> _PROBLEM TO WORK ON_:
What is needed is an exact copy of all the lines below.

** DATA FOR THIS EXERCISE follows **

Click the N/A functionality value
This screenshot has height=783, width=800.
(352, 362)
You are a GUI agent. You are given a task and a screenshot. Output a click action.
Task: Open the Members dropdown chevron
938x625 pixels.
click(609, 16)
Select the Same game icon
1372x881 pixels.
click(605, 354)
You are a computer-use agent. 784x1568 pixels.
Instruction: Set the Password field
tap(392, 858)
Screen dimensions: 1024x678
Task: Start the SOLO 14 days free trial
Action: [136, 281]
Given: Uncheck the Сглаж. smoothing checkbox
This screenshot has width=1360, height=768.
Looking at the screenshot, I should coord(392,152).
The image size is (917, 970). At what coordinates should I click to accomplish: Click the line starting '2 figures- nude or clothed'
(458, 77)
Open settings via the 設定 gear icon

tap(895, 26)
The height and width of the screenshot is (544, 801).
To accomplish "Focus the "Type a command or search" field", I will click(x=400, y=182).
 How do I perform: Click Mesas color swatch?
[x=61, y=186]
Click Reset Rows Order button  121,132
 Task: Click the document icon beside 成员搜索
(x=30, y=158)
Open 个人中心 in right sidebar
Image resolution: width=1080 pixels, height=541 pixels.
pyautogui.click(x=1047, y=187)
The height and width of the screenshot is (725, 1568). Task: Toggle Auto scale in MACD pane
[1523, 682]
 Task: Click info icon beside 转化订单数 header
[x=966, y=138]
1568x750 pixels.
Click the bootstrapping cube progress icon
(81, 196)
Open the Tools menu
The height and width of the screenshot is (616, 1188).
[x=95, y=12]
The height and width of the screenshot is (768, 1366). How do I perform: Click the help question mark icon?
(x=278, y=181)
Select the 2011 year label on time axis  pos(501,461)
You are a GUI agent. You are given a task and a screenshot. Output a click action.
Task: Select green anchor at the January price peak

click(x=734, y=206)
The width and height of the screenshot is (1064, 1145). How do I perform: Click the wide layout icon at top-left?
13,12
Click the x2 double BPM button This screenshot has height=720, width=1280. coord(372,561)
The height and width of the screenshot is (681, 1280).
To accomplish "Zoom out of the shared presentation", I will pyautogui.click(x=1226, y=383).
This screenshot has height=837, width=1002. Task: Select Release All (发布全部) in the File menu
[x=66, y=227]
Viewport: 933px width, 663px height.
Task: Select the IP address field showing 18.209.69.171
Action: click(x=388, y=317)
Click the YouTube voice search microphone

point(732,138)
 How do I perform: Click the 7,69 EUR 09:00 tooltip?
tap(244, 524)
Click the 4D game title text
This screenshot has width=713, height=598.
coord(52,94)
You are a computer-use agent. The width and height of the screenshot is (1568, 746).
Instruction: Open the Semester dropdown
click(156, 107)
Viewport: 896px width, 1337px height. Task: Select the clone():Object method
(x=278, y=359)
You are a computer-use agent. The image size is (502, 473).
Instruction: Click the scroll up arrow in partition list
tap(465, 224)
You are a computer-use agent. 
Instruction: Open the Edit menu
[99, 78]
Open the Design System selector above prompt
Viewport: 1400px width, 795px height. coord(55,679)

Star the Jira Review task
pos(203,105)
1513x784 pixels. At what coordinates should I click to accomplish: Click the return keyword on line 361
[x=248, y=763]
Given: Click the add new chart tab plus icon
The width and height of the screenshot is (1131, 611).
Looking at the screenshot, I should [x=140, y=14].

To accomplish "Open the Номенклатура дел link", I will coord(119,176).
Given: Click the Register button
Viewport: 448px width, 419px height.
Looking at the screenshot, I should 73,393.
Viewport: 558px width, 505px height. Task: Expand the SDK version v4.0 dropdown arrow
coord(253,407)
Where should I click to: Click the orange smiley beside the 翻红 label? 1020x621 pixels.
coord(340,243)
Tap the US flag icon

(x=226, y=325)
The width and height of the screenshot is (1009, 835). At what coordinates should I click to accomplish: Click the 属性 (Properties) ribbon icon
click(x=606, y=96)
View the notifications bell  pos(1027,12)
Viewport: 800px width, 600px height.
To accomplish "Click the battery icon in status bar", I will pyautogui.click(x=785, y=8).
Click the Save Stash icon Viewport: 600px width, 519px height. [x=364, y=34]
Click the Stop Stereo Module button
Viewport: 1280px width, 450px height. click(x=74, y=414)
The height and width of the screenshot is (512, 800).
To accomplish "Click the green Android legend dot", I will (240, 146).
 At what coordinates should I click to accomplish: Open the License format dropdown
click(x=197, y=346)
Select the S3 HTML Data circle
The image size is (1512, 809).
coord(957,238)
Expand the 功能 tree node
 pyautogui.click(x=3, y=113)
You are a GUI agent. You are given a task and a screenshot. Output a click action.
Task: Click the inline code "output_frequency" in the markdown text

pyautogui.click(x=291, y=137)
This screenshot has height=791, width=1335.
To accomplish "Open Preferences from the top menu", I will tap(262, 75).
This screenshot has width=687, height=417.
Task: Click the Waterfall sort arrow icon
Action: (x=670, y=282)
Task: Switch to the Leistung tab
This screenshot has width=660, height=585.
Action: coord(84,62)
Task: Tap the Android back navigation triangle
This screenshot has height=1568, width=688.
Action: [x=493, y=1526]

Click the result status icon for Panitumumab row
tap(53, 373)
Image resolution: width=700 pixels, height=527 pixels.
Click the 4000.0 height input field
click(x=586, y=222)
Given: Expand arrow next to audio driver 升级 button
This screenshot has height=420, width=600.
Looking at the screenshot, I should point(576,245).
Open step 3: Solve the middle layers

** End of DATA FOR THIS EXERCISE **

> _SOLUTION TO THE EXERCISE_:
Click the N/A functionality value
This screenshot has height=783, width=800.
(352, 362)
You are a GUI agent. You are given a task and a screenshot. Output a click action.
Task: Open the Members dropdown chevron
938x625 pixels.
click(609, 16)
Select the Same game icon
1372x881 pixels.
click(605, 354)
You are a computer-use agent. 784x1568 pixels.
Instruction: Set the Password field
tap(392, 858)
Screen dimensions: 1024x678
Task: Start the SOLO 14 days free trial
Action: [136, 281]
Given: Uncheck the Сглаж. smoothing checkbox
This screenshot has width=1360, height=768.
Looking at the screenshot, I should coord(392,152).
The image size is (917, 970). At what coordinates should I click to accomplish: Click the line starting '2 figures- nude or clothed'
(458, 77)
Open settings via the 設定 gear icon

tap(895, 26)
The height and width of the screenshot is (544, 801).
To accomplish "Focus the "Type a command or search" field", I will click(x=400, y=182).
 How do I perform: Click Mesas color swatch?
[x=61, y=186]
Click Reset Rows Order button  121,132
 Task: Click the document icon beside 成员搜索
(x=30, y=158)
Open 个人中心 in right sidebar
Image resolution: width=1080 pixels, height=541 pixels.
pyautogui.click(x=1047, y=187)
The height and width of the screenshot is (725, 1568). Task: Toggle Auto scale in MACD pane
[1523, 682]
 Task: Click info icon beside 转化订单数 header
[x=966, y=138]
1568x750 pixels.
Click the bootstrapping cube progress icon
(81, 196)
Open the Tools menu
The height and width of the screenshot is (616, 1188).
[x=95, y=12]
The height and width of the screenshot is (768, 1366). How do I perform: Click the help question mark icon?
(x=278, y=181)
Select the 2011 year label on time axis  pos(501,461)
You are a GUI agent. You are given a task and a screenshot. Output a click action.
Task: Select green anchor at the January price peak

click(x=734, y=206)
The width and height of the screenshot is (1064, 1145). How do I perform: Click the wide layout icon at top-left?
13,12
Click the x2 double BPM button This screenshot has height=720, width=1280. coord(372,561)
The height and width of the screenshot is (681, 1280).
To accomplish "Zoom out of the shared presentation", I will pyautogui.click(x=1226, y=383).
This screenshot has height=837, width=1002. Task: Select Release All (发布全部) in the File menu
[x=66, y=227]
Viewport: 933px width, 663px height.
Task: Select the IP address field showing 18.209.69.171
Action: click(x=388, y=317)
Click the YouTube voice search microphone

point(732,138)
 How do I perform: Click the 7,69 EUR 09:00 tooltip?
tap(244, 524)
Click the 4D game title text
This screenshot has width=713, height=598.
coord(52,94)
You are a computer-use agent. The width and height of the screenshot is (1568, 746).
Instruction: Open the Semester dropdown
click(156, 107)
Viewport: 896px width, 1337px height. Task: Select the clone():Object method
(x=278, y=359)
You are a computer-use agent. The image size is (502, 473).
Instruction: Click the scroll up arrow in partition list
tap(465, 224)
You are a computer-use agent. 
Instruction: Open the Edit menu
[99, 78]
Open the Design System selector above prompt
Viewport: 1400px width, 795px height. coord(55,679)

Star the Jira Review task
pos(203,105)
1513x784 pixels. At what coordinates should I click to accomplish: Click the return keyword on line 361
[x=248, y=763]
Given: Click the add new chart tab plus icon
The width and height of the screenshot is (1131, 611).
Looking at the screenshot, I should [x=140, y=14].

To accomplish "Open the Номенклатура дел link", I will coord(119,176).
Given: Click the Register button
Viewport: 448px width, 419px height.
Looking at the screenshot, I should 73,393.
Viewport: 558px width, 505px height. Task: Expand the SDK version v4.0 dropdown arrow
coord(253,407)
Where should I click to: Click the orange smiley beside the 翻红 label? 1020x621 pixels.
coord(340,243)
Tap the US flag icon

(x=226, y=325)
The width and height of the screenshot is (1009, 835). At what coordinates should I click to accomplish: Click the 属性 (Properties) ribbon icon
click(x=606, y=96)
View the notifications bell  pos(1027,12)
Viewport: 800px width, 600px height.
To accomplish "Click the battery icon in status bar", I will pyautogui.click(x=785, y=8).
Click the Save Stash icon Viewport: 600px width, 519px height. [x=364, y=34]
Click the Stop Stereo Module button
Viewport: 1280px width, 450px height. click(x=74, y=414)
The height and width of the screenshot is (512, 800).
To accomplish "Click the green Android legend dot", I will (240, 146).
 At what coordinates should I click to accomplish: Open the License format dropdown
click(x=197, y=346)
Select the S3 HTML Data circle
The image size is (1512, 809).
coord(957,238)
Expand the 功能 tree node
 pyautogui.click(x=3, y=113)
You are a GUI agent. You are given a task and a screenshot. Output a click action.
Task: Click the inline code "output_frequency" in the markdown text

pyautogui.click(x=291, y=137)
This screenshot has height=791, width=1335.
To accomplish "Open Preferences from the top menu", I will tap(262, 75).
This screenshot has width=687, height=417.
Task: Click the Waterfall sort arrow icon
Action: (x=670, y=282)
Task: Switch to the Leistung tab
This screenshot has width=660, height=585.
Action: coord(84,62)
Task: Tap the Android back navigation triangle
This screenshot has height=1568, width=688.
Action: [x=493, y=1526]

Click the result status icon for Panitumumab row
tap(53, 373)
Image resolution: width=700 pixels, height=527 pixels.
Click the 4000.0 height input field
click(x=586, y=222)
Given: Expand arrow next to audio driver 升级 button
This screenshot has height=420, width=600.
Looking at the screenshot, I should point(576,245).
Open step 3: Solve the middle layers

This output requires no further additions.